# What is expected
Your task is to copy every line of the records below that contains "computer".

Dataset entries:
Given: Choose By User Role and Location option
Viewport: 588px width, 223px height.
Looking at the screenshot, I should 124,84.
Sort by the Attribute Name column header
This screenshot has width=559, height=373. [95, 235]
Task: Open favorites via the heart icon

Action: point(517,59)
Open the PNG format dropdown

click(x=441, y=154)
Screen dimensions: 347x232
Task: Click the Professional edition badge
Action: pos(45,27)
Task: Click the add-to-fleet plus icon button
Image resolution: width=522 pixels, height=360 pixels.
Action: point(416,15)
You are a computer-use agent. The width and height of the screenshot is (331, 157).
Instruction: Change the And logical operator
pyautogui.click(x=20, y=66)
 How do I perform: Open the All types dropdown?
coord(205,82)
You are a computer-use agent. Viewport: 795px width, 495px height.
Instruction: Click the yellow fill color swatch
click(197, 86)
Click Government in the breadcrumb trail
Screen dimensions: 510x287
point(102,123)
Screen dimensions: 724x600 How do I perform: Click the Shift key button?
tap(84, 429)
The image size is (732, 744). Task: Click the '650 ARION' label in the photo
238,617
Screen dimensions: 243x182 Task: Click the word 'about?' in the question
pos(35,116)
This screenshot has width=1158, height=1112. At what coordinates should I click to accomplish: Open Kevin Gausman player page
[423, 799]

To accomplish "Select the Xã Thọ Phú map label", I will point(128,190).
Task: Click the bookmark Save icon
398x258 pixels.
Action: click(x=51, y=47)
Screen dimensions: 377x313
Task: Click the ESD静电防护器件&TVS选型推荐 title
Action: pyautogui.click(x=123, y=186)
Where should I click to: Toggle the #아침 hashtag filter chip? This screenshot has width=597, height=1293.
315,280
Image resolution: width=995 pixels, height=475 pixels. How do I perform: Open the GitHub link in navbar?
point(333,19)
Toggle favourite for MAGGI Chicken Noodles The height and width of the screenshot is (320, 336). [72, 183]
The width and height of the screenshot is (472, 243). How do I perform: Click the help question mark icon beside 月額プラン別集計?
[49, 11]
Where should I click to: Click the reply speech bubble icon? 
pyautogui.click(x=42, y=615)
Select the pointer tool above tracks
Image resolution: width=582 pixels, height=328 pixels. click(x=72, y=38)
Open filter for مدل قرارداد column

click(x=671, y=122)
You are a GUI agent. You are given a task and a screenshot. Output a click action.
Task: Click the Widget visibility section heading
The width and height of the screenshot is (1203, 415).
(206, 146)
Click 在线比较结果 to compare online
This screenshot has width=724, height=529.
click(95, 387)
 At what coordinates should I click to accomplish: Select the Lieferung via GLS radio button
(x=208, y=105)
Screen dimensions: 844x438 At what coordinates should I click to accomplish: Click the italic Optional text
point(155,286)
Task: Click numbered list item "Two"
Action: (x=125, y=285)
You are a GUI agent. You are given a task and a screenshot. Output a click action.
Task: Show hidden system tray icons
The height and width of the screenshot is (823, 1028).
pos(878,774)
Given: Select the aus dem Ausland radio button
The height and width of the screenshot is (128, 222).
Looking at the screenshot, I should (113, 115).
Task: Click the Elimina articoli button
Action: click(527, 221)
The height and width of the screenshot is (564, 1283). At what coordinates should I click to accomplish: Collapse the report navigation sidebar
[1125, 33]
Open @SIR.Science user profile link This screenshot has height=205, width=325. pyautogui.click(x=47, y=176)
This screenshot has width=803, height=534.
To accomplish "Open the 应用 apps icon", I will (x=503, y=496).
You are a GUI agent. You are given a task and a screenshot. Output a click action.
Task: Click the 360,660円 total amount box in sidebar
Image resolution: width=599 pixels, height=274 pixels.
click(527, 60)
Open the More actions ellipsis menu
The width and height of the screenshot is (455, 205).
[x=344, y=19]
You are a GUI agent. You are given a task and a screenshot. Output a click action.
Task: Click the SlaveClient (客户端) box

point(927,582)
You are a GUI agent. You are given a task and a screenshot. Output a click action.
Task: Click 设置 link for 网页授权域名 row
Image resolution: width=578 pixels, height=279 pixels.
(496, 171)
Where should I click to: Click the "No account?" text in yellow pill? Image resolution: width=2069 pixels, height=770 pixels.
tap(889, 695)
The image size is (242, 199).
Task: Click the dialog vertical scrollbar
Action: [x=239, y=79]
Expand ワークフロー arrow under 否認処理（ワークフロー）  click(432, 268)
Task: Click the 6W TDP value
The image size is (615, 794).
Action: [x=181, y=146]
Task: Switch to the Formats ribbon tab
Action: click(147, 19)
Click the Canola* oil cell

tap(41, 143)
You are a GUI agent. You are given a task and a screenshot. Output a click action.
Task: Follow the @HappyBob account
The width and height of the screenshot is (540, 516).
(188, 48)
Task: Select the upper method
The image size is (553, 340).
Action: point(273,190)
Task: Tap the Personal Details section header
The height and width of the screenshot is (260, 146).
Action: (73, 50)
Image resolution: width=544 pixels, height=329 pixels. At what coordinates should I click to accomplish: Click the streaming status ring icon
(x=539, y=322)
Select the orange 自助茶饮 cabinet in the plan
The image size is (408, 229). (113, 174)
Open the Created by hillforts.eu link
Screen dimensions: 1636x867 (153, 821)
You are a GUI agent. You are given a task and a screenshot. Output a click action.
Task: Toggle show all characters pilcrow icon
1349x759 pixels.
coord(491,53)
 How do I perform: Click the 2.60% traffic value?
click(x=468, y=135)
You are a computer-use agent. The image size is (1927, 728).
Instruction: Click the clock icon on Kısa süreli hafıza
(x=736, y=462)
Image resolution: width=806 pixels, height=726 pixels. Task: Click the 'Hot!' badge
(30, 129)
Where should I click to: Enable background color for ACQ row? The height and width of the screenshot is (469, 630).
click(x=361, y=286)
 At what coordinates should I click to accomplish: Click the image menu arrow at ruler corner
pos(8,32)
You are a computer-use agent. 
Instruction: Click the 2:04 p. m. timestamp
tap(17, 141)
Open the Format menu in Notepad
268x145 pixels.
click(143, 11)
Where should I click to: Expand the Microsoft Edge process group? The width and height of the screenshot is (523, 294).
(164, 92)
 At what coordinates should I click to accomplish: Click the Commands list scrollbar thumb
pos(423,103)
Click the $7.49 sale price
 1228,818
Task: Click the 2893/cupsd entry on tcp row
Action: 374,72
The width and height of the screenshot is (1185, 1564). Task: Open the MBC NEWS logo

# Solution for this exercise
You are a computer-use agent. The width and height of the screenshot is (331, 157).
You are a computer-use agent. Viewport: 795px width, 495px height.
You are a computer-use agent. The image size is (1927, 728).
You are a computer-use agent. 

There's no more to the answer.